The Committee highlighted that while the right to trial by jury in civil cases is a bedrock of our democracy, it is an empty mandate if the jury selection process cannot provide for the fair vetting of potential jurors who harbor biases or preconceptions that would prevent them from being fair and impartial. Interestingly, aside from Philadelphia and Allegheny counties, every other county in Pennsylvania had a judge preside over the voir dire process; and, court reporters were routinely provided in every county with the exception of Philadelphia, Allegheny and Bucks counties.
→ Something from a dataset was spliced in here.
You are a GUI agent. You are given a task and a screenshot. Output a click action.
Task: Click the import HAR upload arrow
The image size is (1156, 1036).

Based upon the Committee’s review of these materials, and their experience with jury selection in various venues, the Committee proposed the following seven changes to Allegheny County’s jury selection process:
- Jurors should be informed about voir dire process during orientation.
Currently, prospective Allegheny County jurors are oriented to their service via videotape and/or live remarks made in the Assignment Room at the beginning of the day. The Committee believes that this orientation should include a brief discussion about the voir dire process and how important it is that the jurors be candid and honest in responding to questions. Jurors should be reassured that there are no right or wrong answers, and that it is completely appropriate to acknowledge that they have certain preconceptions that may be relevant to the case, but inappropriate if they faile to reveal those preconceptions.
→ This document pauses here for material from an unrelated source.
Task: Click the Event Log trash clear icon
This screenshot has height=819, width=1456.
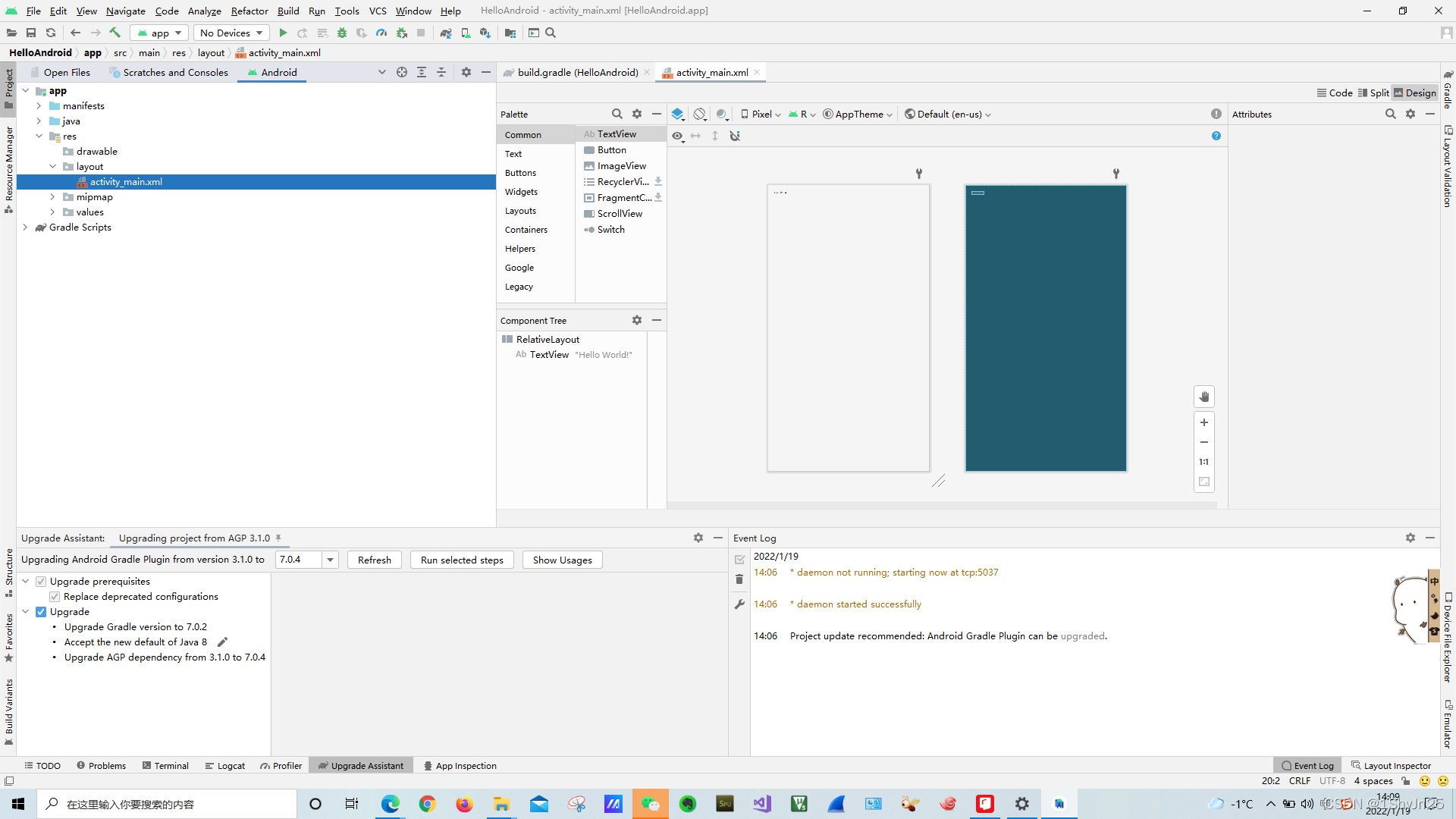Action: pyautogui.click(x=739, y=579)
- A judge should preside over voir dire.
Through its research, the Committee determined that Allegheny County’s practice of conducting juror voir dire without a judge being present is essentially unprecedented. Because there is no record as to why Allegheny County developed such a process, the Committee surmised that the court determined that it could move cases faster through the system. That said, the Committee determined that for the past 15 years there has been a 55% decline in the number of verdicts in Allegheny County. Thus, the Committee believed that Allegheny County could provide a judge to preside of the jury voir dire process.
- Judges should place less reliance on “rehabilitation” assurances from jurors in ruling on challenges for cause.
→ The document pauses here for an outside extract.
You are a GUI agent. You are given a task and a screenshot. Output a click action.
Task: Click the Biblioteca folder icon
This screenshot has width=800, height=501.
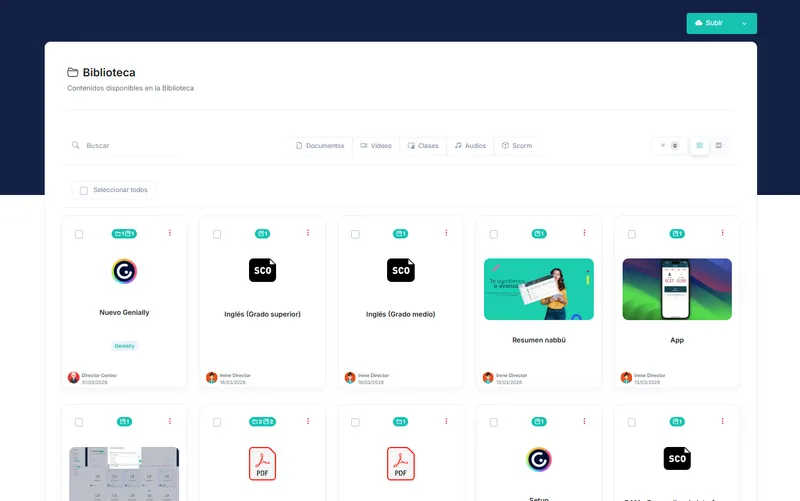72,72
The Committee believed that rather than simply accepting a juror’s self-professed ability to be impartial despite earlier biased representations, the process should allow for more neutral follow-up questions that allows the potential juror to articulate a particularity reliable reassurance of their impartiality; otherwise, the presumption should be that they cannot be fair and impartial.
- Attorneys should have greater flexibility on case specific voir dire questions.
As it currently stands in Allegheny County, the parties are permitted five specific voir dire questions; and, the questions involving the potential juror’s “thoughts” or “feelings” on certain issues are typically excluded. The Committee believes that exceptions should be made to expand the number of questions, and also permit questions that seek the thoughts or feelings of a potential juror as the question may be relevant to an inquiry whose purpose is to ferret out bias and prejudice.
- Attorneys should have greater latitude to ask follow-up questions during individual voir dire.
At present, attorneys are only permitted brief follow-up with respect to potential juror’s answers to individual questions. The Committee believes that attorneys, particularly when a potential juror provides a response that may demonstrate bias or prejudice, be granted greater latitude to explore the panel’s answer more thoroughly.
- Attorneys should have more time to review juror questionnaires.
- Attorneys should have more time to review notes before making preemptory strikes.
These final two points are self-explanatory – the Committee simply believes that the Court should be more flexible in allowing counsel to evaluate potential jurors, and they believe that having a judge present will help facilitate this goal.
The timing of this Report and the Triggs decision could not have been better. Hopefully, we will see some long overdue changes to Allegheny County’s jury selection process in the near future.